What is needed - Extract each line in the records below that contains the string "Click".
○ ○ ○
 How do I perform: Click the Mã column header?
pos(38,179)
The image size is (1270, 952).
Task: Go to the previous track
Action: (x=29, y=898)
○ ○ ○
Expected answer -
 How do I perform: Click the Mã column header?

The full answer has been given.